Semantic text chunking using Finetuned ModernBERT with recursive splitting and long text support.
Project description
fine-chunker 🚀
Semantic text chunking using a fine-tuned ModernBERT model with recursive splitting and support for extremely long documents.
This library divides your text into meaningful segments based on semantic boundaries rather than just character counts or newline characters. It uses a token-classification approach where the model predicts the ideal points to "cut" the text.

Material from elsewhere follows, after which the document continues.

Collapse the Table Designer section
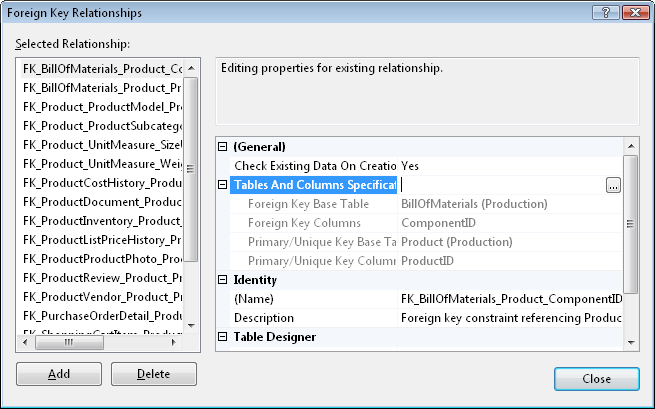The height and width of the screenshot is (409, 655). tap(223, 337)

Library and model are still in early development, so expect some rough edges.
Key Features
- Fine-tuned ModernBERT: Uses a finetunned ModernBERT encoder model optimized for semantic boundaries. More details about models are provided at: jboksa/modbert-chunker-base
- Recursive Splitting: Automatically drills down into large chunks with decreasing thresholds to ensure everything fits your target size while remaining semantically coherent.

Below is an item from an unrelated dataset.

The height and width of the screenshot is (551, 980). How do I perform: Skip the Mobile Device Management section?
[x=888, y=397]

- Long Text Support: Implements an intelligent sliding window system to process documents of any length (books, reports, etc.) without losing context.

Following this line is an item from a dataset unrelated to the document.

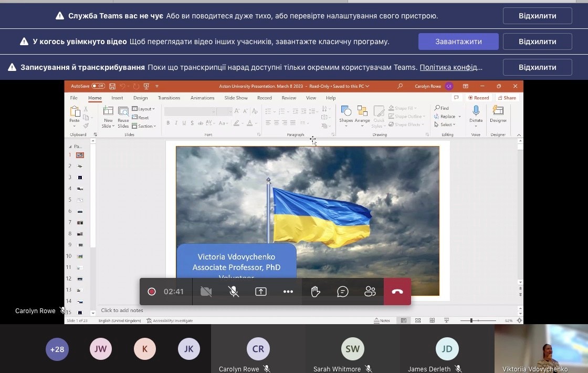
Task: Click the red hang up call button
Action: pos(397,292)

- Hugging Face Integration: Zero configuration required - models and tokenizers are fetched automatically from the Hub.
- Hardware Agnostic: Runs smoothly on CUDA (GPU) or CPU.
Installation
Basic Installation
To install the fine-chunker package, you can use pip:
pip install fine-chunker
Or using uv:
uv add fine-chunker
Optional Dependencies
Depending on your use case, you may want to install additional dependencies:
-
With PyTorch (GPU support): If you plan to use PyTorch with GPU support, install the package with the
torchextras:pip install fine-chunker[torch]
-
With PyTorch (CPU-only): If you plan to use PyTorch but only need CPU support, install the package with the
torch-cpuextras:pip install fine-chunker[torch-cpu]
-
With ONNX Runtime: If you plan to use ONNX for inference, install the package with the
onnxextras:pip install fine-chunker[onnx]
Development Installation
If you want to contribute to the development of fine-chunker, you can install the package with development dependencies:
pip install fine-chunker[dev]
This will include tools for building, testing, and debugging the package.
Quick Start
from fine_chunker import Chunker
text = """
1 Introduction Recurrent neural networks, long short-term memory [13] and gated recurrent [7] neural networks in particular, have been firmly established as state of the art approaches in sequence modeling and transduction problems such as language modeling and machine translation [35, 2, 5]. Numerous efforts have since continued to push the boundaries of recurrent language models and encoder-decoder architectures [38, 24, 15]. Recurrent models typically factor computation along the symbol positions of the input and output sequences. Aligning the positions to steps in computation time, they generate a sequence of hidden states ht, as a function of the previous hidden state ht−1 and the input for position t. This inherently sequential nature precludes parallelization within training examples, which becomes critical at longer sequence lengths, as memory constraints limit batching across examples. Recent work has achieved significant improvements in computational efficiency through factorization tricks [21] and conditional computation [32], while also improving model performance in case of the latter. The fundamental constraint of sequential computation, however, remains. Attention mechanisms have become an integral part of compelling sequence modeling and transduction models in various tasks, allowing modeling of dependencies without regard to their distance in the input or output sequences [2, 19]. In all but a few cases [27], however, such attention mechanisms are used in conjunction with a recurrent network. In this work we propose the Transformer, a model architecture eschewing recurrence and instead relying entirely on an attention mechanism to draw global dependencies between input and output. The Transformer allows for significantly more parallelization and can reach a new state of the art in translation quality after being trained for as little as twelve hours on eight P100 GPUs.
"""
chunker = Chunker.from_pretrained(device="cpu", use_onnx=True, max_chunk_size=850)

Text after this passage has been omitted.